With the slow heat the methyl cellulose butter forms a spreadable cheese, bursting with but different textures and dynamic flavors. The cheese was then spread on toasted fresh bread with tomato and tuna ham. A familiar tapas with a new twist. Chicote commented, Something, a flavor, you know for your emotions to grab on to.
This dance of the Masters rendered something new with something known.

Joan Roca
El Celler de Can Roca, Girona & Moo, Barcelona
Joan Roca and his brothers Jordi, the pastry chef, and Josep, the sommelier, operate the celebrated restaurant El Celler de Can Roca. Known for his work with aroma and flavor, Chef Roca's avant garde experiments utilize the two with precision and mastery.
His latest experiments included his paprika-scented smoked bowels. The smoke bowels are beneath the main dish which is suspended on top with plastic wrap. As the diner eats, the smoke scent is released in whiffs of aroma.

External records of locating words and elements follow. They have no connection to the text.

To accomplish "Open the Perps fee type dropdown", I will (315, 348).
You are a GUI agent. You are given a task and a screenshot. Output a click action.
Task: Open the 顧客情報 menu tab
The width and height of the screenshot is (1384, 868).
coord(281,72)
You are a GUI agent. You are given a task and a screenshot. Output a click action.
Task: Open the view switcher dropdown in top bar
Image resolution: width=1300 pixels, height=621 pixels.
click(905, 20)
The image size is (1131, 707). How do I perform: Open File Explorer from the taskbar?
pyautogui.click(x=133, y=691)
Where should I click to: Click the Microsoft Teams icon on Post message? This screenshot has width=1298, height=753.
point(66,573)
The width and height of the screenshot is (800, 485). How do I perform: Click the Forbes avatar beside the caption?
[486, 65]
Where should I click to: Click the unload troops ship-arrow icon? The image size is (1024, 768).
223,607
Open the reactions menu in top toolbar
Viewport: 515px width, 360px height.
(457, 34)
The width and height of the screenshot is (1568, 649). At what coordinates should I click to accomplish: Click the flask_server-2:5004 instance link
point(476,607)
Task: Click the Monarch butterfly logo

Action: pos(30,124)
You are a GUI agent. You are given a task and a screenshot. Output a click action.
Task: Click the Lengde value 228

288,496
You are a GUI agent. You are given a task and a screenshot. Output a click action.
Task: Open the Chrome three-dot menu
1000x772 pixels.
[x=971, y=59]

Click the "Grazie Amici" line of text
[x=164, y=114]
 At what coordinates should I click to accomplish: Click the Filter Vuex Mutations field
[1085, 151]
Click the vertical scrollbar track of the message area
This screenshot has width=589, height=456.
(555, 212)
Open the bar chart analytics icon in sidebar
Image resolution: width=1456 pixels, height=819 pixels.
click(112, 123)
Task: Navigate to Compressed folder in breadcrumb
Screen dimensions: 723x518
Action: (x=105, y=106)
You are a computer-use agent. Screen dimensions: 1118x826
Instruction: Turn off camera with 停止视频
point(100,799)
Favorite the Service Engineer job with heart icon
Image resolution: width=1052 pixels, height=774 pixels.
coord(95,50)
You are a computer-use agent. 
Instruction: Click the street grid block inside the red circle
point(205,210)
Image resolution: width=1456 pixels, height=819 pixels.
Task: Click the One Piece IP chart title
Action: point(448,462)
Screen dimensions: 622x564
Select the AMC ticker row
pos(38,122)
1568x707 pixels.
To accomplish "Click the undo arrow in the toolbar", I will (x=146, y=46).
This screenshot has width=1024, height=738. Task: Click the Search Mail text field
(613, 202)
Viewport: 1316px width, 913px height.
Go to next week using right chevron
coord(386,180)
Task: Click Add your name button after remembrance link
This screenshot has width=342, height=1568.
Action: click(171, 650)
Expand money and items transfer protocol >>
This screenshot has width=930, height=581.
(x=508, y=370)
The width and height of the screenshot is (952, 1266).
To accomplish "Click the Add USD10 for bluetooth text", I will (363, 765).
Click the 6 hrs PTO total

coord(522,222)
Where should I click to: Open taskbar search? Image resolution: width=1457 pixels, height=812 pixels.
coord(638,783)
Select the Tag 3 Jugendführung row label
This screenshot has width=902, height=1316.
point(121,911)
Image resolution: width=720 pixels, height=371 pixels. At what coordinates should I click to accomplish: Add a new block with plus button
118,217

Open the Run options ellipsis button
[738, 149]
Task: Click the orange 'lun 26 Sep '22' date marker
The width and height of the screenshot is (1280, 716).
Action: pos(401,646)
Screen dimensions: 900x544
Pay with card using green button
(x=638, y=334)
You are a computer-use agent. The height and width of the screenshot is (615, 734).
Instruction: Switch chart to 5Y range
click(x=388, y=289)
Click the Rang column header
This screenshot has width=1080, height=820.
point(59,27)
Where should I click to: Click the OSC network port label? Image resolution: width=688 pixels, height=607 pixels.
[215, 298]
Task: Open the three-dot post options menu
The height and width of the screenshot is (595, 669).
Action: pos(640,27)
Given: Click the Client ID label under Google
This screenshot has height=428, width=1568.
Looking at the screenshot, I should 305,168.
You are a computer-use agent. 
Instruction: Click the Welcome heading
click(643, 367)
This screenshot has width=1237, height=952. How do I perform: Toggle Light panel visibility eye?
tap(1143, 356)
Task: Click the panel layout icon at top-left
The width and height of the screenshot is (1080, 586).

Is molecular gastronomy spectacle or experiential? . Joan Roca’s thinks both. For instance take his famous “Treasure Island” dish. The chef starts by digging soil from his yard and then places it into a vacuum distiller machine to extract its essence. The resulting scent is clean and direct. He then foams the aroma with CO2, quickly served on top of oysters and a mussels.
And then their is his "Eternity" by Calvin Klein dessert. Jordi Roca creates this dish with all of the notes of the perfume. The scent is launched into a basil sauce, a vanilla cream sause. Also they do a frozen mandarin, orange blossoms, maple syrup and bergamot ice cream scented the same way. The next adventure will use "Carolina" by Carolina Herrera, and Tresor by Lancome. The chef comments they are some good they should be tasted as well as smelled.
So if you smell something wonderful coming from Girona, you now know what is is.

Ferran Adrià
El Bulli, Roses, Spain
El Bulli, has been labeled the home of the world’s best chef. Chef Adrià concentrates on avant garde cuisine, and half of the year off line inventing new techniques and creating original dishes in his laboratory.
Chef Adrià speaks openly about his food and his philosophy. To him Haute Cuisine means that a dish must be sufficiently thought provoking to invite exploration.
The history of a technique nust be known and built upon. Let's take foams, it is important to know their history. If you work with spherification, it is important to know the history of spherification. The most famous application of this technique is Adrià’s liquid olives, a dish which looks like a normal olive but is far more when they explode with flavor in the mouth.
The technique was originally developed in 2003, as a result of industrial application of alginates at a factory down the road. When a puree is combined with sodium alginate, injected into a bath of calcium carbonate magic happens. The resulting spheres remain liquid inside for less than five or six minutes before harding all the way.
In 2005, inverse spherification was developed by adding calcium chlorate to the food and submerging drops into a sodium alginate bath they were able to create spheres that did not harden.
Adrià then demonstrated two of his latest techniques: a thin shell coconut milk garnish for a dessert. Adrià took a metal spoon, dipped it in liquid nitrogen, then coated the back of it with coconut milk, resulting in a fragile frozen shell which was then freeze-dried.
Ferran Adrià appeared to be the draw of the day. Perhaps as a result of being the most well documented.